A Petrobras encerrará o contrato da sonda DPDS3 com a Paragon Offshore em agosto de 2016, um ano antes do previsto no contrato inicial. A petroleira contestou a duração do contrato devido ao tempo que a unidade passou parada em estaleiro.
A Paragon informou que vai buscar todas as medidas legais em relação ao término do acordo antes do prazo. No primeiro trimestre deste ano a operadora de sondas registrou um backlog de US$ 1 bilhão, dos quais US$ 142,1 milhões vieram do contrato da DPDS3.
Atualmente, o valor de afretamento diário da unidade está em US$ 347 mil. A sonda está no país desde 2013 e hoje é a última unidade da Paragon Offshore no Brasil.
Resultado
A Paragon Offshore teve um prejuízo de US$ 5,2 milhões no primeiro trimestre de 2016, frente ao lucro de US$ 61,1 milhões do mesmo perãodo no ano passado. As receitas da companhia entre janeiro e março somaram US$ 265,1 milhões, queda de 38% em relação ao faturamento de US$ 430,7 milhões dos mesmos meses em 2015.

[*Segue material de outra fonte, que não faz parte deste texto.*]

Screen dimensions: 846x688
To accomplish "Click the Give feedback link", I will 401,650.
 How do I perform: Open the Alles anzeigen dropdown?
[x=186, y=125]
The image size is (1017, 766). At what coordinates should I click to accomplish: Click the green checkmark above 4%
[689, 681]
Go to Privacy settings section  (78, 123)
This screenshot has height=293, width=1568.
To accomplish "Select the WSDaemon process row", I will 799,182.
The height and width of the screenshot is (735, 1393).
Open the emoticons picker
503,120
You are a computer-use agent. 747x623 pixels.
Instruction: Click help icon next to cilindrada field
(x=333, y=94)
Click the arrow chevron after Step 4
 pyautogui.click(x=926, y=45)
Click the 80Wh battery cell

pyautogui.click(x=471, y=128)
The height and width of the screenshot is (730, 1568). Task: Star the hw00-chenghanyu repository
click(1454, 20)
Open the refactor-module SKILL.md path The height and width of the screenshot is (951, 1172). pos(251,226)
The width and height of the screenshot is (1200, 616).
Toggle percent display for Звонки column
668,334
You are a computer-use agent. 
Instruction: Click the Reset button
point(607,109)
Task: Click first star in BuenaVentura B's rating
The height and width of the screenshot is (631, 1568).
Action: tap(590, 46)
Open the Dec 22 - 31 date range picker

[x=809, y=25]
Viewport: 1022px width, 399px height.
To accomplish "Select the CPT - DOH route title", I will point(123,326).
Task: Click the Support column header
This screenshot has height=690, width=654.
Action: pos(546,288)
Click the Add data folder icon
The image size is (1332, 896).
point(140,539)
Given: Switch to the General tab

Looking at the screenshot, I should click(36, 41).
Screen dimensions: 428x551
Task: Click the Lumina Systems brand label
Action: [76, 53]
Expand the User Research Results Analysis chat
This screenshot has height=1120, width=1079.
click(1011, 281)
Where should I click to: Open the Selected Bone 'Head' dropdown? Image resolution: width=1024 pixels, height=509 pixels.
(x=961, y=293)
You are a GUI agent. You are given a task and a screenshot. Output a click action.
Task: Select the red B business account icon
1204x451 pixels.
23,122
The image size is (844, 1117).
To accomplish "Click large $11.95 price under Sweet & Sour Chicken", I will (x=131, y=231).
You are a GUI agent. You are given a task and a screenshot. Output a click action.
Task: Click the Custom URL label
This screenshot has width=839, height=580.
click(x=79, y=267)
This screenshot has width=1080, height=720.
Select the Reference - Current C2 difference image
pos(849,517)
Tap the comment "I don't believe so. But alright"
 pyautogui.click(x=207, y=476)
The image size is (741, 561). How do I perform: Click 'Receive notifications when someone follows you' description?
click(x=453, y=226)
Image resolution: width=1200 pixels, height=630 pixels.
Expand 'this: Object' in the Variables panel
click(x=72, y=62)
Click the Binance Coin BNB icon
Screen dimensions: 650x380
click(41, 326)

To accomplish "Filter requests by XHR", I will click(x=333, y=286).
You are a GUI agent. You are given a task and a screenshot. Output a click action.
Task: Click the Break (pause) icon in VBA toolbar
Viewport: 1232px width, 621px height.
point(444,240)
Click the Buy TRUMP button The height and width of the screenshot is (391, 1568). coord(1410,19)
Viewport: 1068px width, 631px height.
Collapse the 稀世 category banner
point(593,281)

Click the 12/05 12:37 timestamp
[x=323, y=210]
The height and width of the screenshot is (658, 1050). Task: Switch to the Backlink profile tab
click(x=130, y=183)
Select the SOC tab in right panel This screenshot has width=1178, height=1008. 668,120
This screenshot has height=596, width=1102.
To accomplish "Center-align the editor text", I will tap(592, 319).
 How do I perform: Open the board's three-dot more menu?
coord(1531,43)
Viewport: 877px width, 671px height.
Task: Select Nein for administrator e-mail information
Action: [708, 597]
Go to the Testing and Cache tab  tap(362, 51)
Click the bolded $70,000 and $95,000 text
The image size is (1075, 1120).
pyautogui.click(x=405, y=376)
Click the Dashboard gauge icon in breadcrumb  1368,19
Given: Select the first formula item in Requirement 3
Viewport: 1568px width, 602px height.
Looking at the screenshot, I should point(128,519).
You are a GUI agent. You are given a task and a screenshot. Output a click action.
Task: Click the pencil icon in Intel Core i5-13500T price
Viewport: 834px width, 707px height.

A companhia, que atualmente passa por um processo de reestruturação, informou que não espera uma recuperação rápida no mercado. “Mesmo que os preços do barril tenham melhorado desde as piores baixas deste ano, não prevemos um aumento nas atividades de perfuração offshore no curto prazo”, afirmou Randall Stilley, CEO da Paragon.
A empresa informou que este ano pretende continuar a gerenciar custos e manter a liquidez, enquanto busca novos contratos.